**PROVIDED DATA:**

* Begin *

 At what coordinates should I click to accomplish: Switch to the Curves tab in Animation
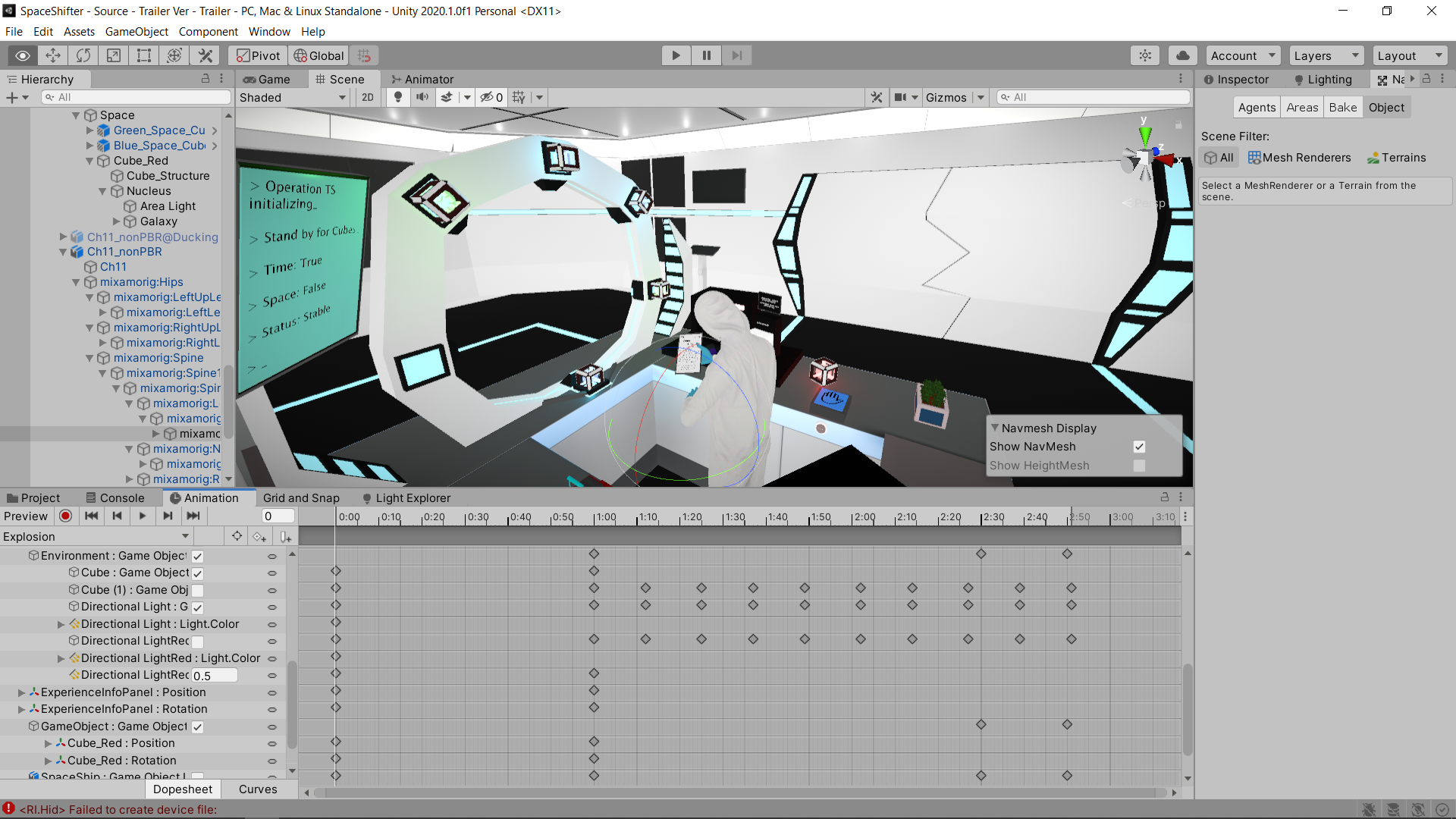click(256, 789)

* End *
* Begin *

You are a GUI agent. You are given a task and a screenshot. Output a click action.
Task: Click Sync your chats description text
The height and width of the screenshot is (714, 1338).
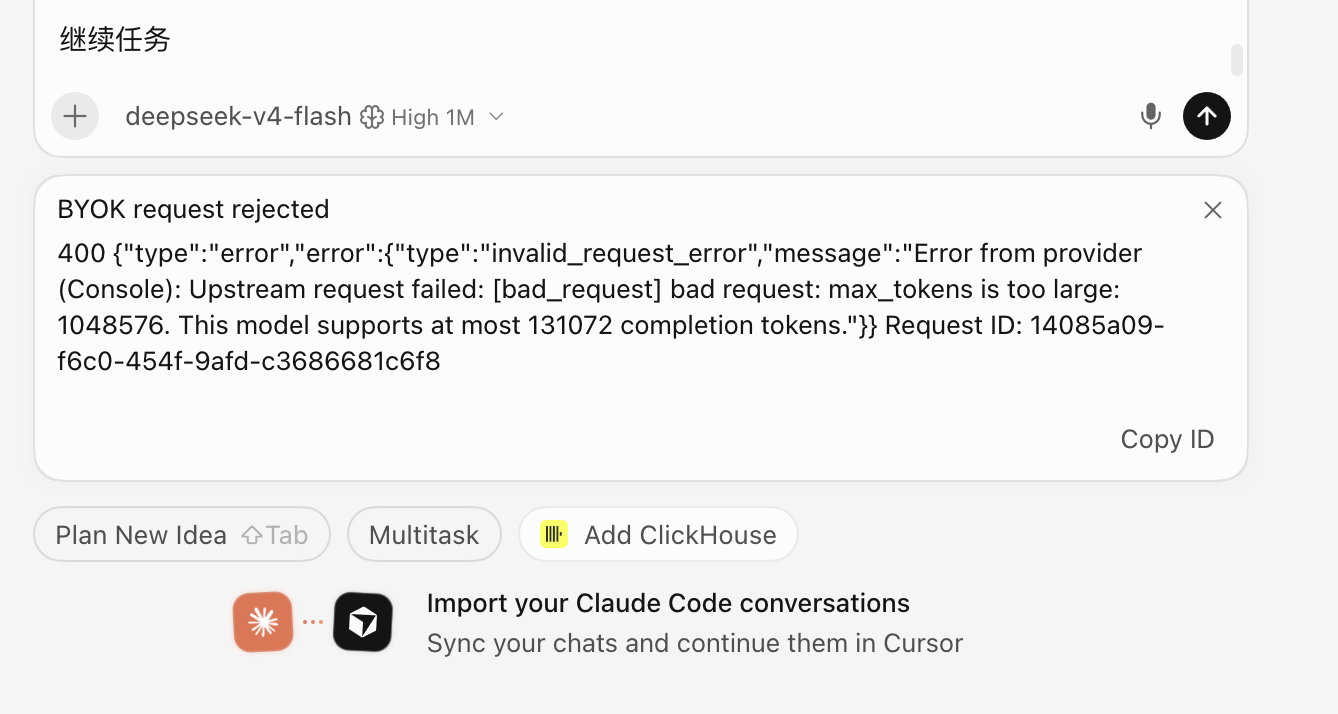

* End *

**YOUR TASK:** Update the records starting at the line containing "At what coordinates" and ending at the line containing "click(256, 789)", changing "Curves" to "Dope Sheet" and keeping everything else the same. Return only those lines, without the pictures.

**TASK RESULT:**
 At what coordinates should I click to accomplish: Switch to the Dope Sheet tab in Animation
click(256, 789)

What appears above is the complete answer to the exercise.